According to recent nutritional data, a standard 100g serving of roasted chana provides approximately 18–20 grams of protein, making it a powerful plant-based protein source. This popular and convenient snack is packed with fiber and essential nutrients, but understanding how much protein is in one cup of roasted chana requires knowing the typical portion weight.

Quick Summary

A single cup of roasted chana offers a substantial amount of plant-based protein, fiber, and minerals. The exact protein content varies depending on how much a cup weighs, with 100g containing about 18–20g of protein.

Key Points

  • High Protein Source: One cup of roasted chana can provide approximately 27 to 30 grams of plant-based protein, based on typical cup weights and density.

  • Rich in Dietary Fiber: With 12–15 grams of fiber per 100g, it aids digestion, bowel regularity, and promotes a feeling of fullness.

  • Beneficial for Weight Management: The combination of protein and fiber increases satiety, which can help reduce overall calorie intake.

  • Supports Blood Sugar Control: Roasted chana has a low glycemic index, preventing sudden spikes in blood sugar levels.

  • Nutrient-Dense Snack: It is an excellent source of essential minerals like iron, magnesium, and potassium, which support various bodily functions.

  • Better than Processed Alternatives: Naturally low in fat and sugar, it is a healthier alternative to many store-bought snacks like chips and fried mixtures.

In This Article

Protein Content in Roasted Chana: Understanding the Numbers

While the concept of a "cup" is a common measurement, its weight can differ based on how densely the item is packed.
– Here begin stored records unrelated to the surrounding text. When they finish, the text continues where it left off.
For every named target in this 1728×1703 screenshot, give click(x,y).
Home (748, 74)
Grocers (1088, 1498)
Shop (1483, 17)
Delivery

Therefore, it is more precise to discuss roasted chana's protein content based on a standard metric weight like 100 grams. Several nutritional sources indicate that a 100-gram serving of roasted chana, also known as bhuna chana or roasted chickpeas, contains approximately 18 to 20 grams of protein. Considering a typical cup of dry, roasted chana weighs between 150 and 160 grams, one can estimate the protein content to be roughly 27 to 30 grams per cup. This high protein concentration is one reason roasted chana is valued as a satiating and energy-boosting snack, particularly for those on vegetarian or vegan diets.

The Complete Nutritional Profile of Roasted Chana

Beyond its impressive protein count, roasted chana is a powerhouse of essential nutrients that contribute to overall health. Roasting removes moisture, which concentrates the nutritional value per gram.

  • Dietary Fiber: A 100g portion delivers 12–15g of dietary fiber, which is vital for digestive health and helps promote feelings of fullness.
  • Complex Carbohydrates: It provides slow-release carbohydrates, offering sustained energy levels throughout the day without causing rapid blood sugar spikes.
  • Minerals: Roasted chana is an excellent source of minerals, including iron (crucial for energy and red blood cell production), magnesium (important for nerve function and bone health), phosphorus, and potassium.
  • Low in Sugar and Fat: It is naturally low in sugar and fat, making it a better choice than many processed snacks.
  • Antioxidants: The legume contains antioxidants that help protect the body's cells from damage.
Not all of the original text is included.